There are four main reasons why I decided to throw that gun into the lake. And, no, my family isnt one of them. They could probably care less. Mikimari, Michelle, Lei, and Koyotomi. They are always telling me how great I am. During that time in third grade, they were the only ones who truly cared. Well, I didn't know Mikimari, Michelle and Lei, yet, but I did know Koyotomi. I met Koyotomi in class. He was the boy who noticed I was bleeding. He helped me and alterted the teachers. I called him a tattle-tail, and other reallly bad things…or whatever is bad in the third grade. But, he didn't show any hurt, and he didn't wince when my nails dug into his arm as he hugged me and wiped the blood off. I was so shocked. In 6th grade, we met Mikimari, Michelle and Lei. They were a big support, and they understood everything, seeing as they went through the same thing, though not as bad as my terror. Now we are in 10th grade, and everything was ok, until Vince broke me down.

CHAPTER FIVE

Meeting Vince

I met Vince at the beginning of the 10th grade. He was…quiet.
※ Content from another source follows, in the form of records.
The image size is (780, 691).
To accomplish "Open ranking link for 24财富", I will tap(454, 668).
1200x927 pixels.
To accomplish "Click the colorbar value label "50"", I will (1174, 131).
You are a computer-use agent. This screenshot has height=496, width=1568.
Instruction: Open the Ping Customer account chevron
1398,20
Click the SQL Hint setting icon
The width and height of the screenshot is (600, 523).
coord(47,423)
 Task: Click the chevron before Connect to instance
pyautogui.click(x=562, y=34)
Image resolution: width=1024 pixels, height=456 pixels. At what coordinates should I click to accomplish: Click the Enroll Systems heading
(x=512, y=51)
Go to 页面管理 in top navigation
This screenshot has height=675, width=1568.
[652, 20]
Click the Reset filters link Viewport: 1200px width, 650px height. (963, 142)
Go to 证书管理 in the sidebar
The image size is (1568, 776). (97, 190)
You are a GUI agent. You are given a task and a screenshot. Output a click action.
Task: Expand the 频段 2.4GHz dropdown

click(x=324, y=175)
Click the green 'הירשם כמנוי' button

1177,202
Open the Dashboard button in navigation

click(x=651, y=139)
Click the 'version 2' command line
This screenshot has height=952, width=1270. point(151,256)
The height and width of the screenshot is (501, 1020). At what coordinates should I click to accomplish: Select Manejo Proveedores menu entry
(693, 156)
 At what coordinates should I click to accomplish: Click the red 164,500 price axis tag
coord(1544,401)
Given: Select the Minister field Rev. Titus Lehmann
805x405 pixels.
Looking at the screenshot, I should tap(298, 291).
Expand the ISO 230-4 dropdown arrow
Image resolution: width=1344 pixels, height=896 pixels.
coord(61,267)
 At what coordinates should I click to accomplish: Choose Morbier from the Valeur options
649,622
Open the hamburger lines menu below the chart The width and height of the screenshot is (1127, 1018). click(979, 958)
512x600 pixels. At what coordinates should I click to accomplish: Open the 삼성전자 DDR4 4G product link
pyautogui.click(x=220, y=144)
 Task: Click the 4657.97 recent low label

Something inside was telling me to go up and talk to him, and something else was saying that he was trouble. But with me, trouble is something im used to. Kinda. Anyways, I go up to him and he gives me a warm smile. My heart is beating fast, for some reason. "Hi," I say, and surprisingly, it's nearly a whisper. "Hello," he greets me. "Im Vincent, but, you, may call me Vince." He's so pretty. I just wanted to touch him, to talk to him more. Then the stupd bell rings. "Damn," I get up from the chair next to him. How did I get there? "Sorry, Vincen…Vince, But I gotta go! Im gonna be late for Chem…" I start to walk away. He grabs my hand. He is so warm. "Chemistry in Lockshans Room? G2?" "Um, yeah….is that your next class?" then boldy I add, "Because if it is, I could show you the way?" He flashes one of his smiles, "Yeah, it is, and thanks." He seemed perfect. But then, there is an uncanny way of how im always wrong.

CHAPTER SIX

The shattering

A few months after Vince and I met, he asked me out. We had such a great time on our first date, we went to an arcade. While he played some shooting game, I would watch him…and I have to say…it wasn't that interesting. But he sensed my boredom, so he gave the controller and a quarter to a little kid, took my hand, and let me pick a game. "Choose, Arisa, Choose!" so I walked around and found it. A DDR Machine. He had no clue what to do, so I showed him. "Wow, you are hella good." He said. That's basically what we did for a few months. Then, one day, he suddenly grabbed me by the arm. Not gently, like normal. "Arisa, you little slut," he breathed. "You have been cheating on me." I smelled alchahol. "You were cheating on me with him!" he points to Koyotomi. "I see how you two are always together, never separated, always at each others houses." He paused to give Koyotomi the bird. "YOU LITTLE FUCK!" he screamed. Suddenly, he lunged at Koyotomi. Being drunk, he missed. "VINCE!" I yelled. He took out a gun. It all happened so fast. The gun. The alchahol. The blood. Me and Koyotomi kneeling next to Vince, who lay unconcious, no, dead before us. The teachers came and screamed. Mr. Paetol called an ambulance. I was shattered. Before he died I was shattered. I was shattered….

CHAPTER SEVEN

The Rehearsal

I was picked for the lead role of the school play. Not because im a good actress or anything…just because I looked the part. Yeah. LOOKED the part. I can act. But how the hell would they know that? I didn't even go to the god damned auditions. Heh. The Drama teacher saw me and said I looked perfect for the part. The part of a semi-suicidal. How perfect? Not a good idea, Mrs. Wetsener. I said yes. No one will no that im not acting. Lol. I really will be portraying myself. Heh. Great. So that was a week ago. Now, im on stage. Great, I think. Here we go.